Candela P-12 Flying Above the Waves: the Fastest Electric Passenger Ferry in the World

For several years now, we have followed the all-electric hydrofoil runabouts designed and built by Candela. Now the Swedish boat builder and engineering design firm has moved beyond runabouts to delivering the P -12, the world’s first serial-production electric hydrofoiling passenger ferry which appears to be on the brink of revolutionizing urban ferry services around the world.

Recently, a Candela P-12, a 30-passenger ferry, completed what the company says is the longest electric sea journey ever made by an electric passenger vessel. The 160-nautical-mile voyage saw the ferry travel from Gothenburg on Sweden’s west coast to Oslo, Norway, over the course of three days.

The Candela P-12 cruises at 25 knots, has exceeded 30 knots in testing, and can travel up to 40 nautical miles at speed on a single charge. The entire 160-nautical-mile journey consumed just over €200 worth of electricity (roughly US $230). Compared to the diesel ferries it operates alongside, Nova emits 95% less CO₂ and uses 84% less energy per passenger-kilometer. That translates to just 23 grams of CO₂ per passenger-kilometer, compared to 439 grams for the older diesel vessels. In other words, it’s a drop in a bucket compared to the old standard.

Electrek notes that even when compared to traditional electric ferries, which are already an improvement by reducing emissions, electric hydrofoil ferries like these go so much further. They not only use even less energy than a traditional electric ferry, but they offer a faster trip and a smoother ride, making the idea of ferry travel that much more enticing.

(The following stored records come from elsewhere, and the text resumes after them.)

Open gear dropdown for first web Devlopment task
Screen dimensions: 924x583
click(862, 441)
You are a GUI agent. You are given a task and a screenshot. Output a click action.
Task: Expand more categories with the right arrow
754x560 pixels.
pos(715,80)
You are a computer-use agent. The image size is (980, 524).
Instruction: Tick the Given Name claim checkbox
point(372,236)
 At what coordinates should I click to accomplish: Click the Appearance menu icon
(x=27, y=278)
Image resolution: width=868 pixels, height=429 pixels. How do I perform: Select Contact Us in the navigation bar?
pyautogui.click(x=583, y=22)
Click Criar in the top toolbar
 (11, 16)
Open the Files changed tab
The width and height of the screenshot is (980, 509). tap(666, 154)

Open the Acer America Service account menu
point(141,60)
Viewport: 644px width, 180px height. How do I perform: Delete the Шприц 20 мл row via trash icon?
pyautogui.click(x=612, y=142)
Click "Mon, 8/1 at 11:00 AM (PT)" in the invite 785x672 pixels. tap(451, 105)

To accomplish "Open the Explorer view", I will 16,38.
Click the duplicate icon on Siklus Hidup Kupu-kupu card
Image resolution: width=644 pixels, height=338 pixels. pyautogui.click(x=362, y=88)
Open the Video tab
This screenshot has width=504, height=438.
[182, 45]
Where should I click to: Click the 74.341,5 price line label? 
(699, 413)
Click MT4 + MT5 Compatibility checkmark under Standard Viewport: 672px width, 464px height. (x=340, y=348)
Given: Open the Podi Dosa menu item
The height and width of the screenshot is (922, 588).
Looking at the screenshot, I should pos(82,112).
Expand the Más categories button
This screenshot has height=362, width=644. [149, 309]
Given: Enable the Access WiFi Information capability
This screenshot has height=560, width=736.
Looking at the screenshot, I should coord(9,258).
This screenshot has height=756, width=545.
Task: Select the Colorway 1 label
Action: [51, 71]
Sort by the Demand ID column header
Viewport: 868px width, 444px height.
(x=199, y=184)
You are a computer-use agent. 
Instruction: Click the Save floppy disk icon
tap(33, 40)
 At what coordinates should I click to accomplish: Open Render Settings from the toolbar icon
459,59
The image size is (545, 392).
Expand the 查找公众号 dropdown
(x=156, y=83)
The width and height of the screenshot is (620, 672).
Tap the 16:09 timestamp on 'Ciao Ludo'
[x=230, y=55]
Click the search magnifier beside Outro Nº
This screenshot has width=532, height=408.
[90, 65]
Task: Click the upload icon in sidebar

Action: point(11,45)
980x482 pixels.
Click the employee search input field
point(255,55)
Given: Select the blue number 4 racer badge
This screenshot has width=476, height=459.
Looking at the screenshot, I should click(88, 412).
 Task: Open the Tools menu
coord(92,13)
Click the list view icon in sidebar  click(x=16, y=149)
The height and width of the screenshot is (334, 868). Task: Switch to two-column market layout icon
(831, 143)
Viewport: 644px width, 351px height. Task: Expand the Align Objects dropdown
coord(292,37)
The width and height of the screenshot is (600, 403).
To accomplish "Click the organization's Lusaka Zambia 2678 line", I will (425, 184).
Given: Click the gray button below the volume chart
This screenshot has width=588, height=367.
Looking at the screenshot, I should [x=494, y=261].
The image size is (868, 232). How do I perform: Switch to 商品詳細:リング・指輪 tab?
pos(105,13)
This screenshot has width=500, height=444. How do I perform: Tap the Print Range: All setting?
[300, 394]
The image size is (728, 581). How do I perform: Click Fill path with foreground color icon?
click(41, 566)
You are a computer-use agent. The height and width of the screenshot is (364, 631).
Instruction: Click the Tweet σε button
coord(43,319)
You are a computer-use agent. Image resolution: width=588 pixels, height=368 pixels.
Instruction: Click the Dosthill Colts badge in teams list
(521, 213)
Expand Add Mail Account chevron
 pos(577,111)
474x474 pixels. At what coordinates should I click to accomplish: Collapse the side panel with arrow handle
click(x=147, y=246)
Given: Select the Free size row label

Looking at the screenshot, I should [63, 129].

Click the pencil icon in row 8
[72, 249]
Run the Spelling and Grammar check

For the past year,Nova, a prototype Candela P–12, has provided ferry service in Stockholm harbor and holds the title of the fastest electric passenger vessel currently in service. The all-electric vessel has proven itself capable of traveling faster and farther using far less energy and on a smaller battery than any passenger ferry service.

With 80% average occupancy (and many trips fully booked), Nova has become quite literally one of the hottest tickets on Stockholm’s Route 89. Some of that success may come from its 30-minute travel time between Tappström and Stockholm City Hall — roughly half the time it takes to get there by car or bus.

The Norway trip was designed to highlight just how different that efficiency makes real-world operations. In Oslo, the fastest conventional electric passenger ferry runs a fixed 10-nautical-mile route and depends on swapping multi-megawatt-hour battery containers at each stop – an infrastructure system that has cost hundreds of millions of Norwegian kroner and limited route flexibility.

By contrast, the Candela P-12 charges using standard DC fast chargers. Along the journey, it plugged into existing fast-charging stations where available to recharge in around one hour, and when they weren’t, it used a portable 360 kW DC charger powered by a mobile battery system – towed behind a Ford F-150 Lightning electric pickup. That meant no megawatt-scale dock installations were required.

Candela isn’t stopping in Sweden, either. The company already has customers lined up in Saudi ArabiaNew Zealand, the Maldives, and the U.S., suggesting that this may be just the beginning of the era of flying electric ferries.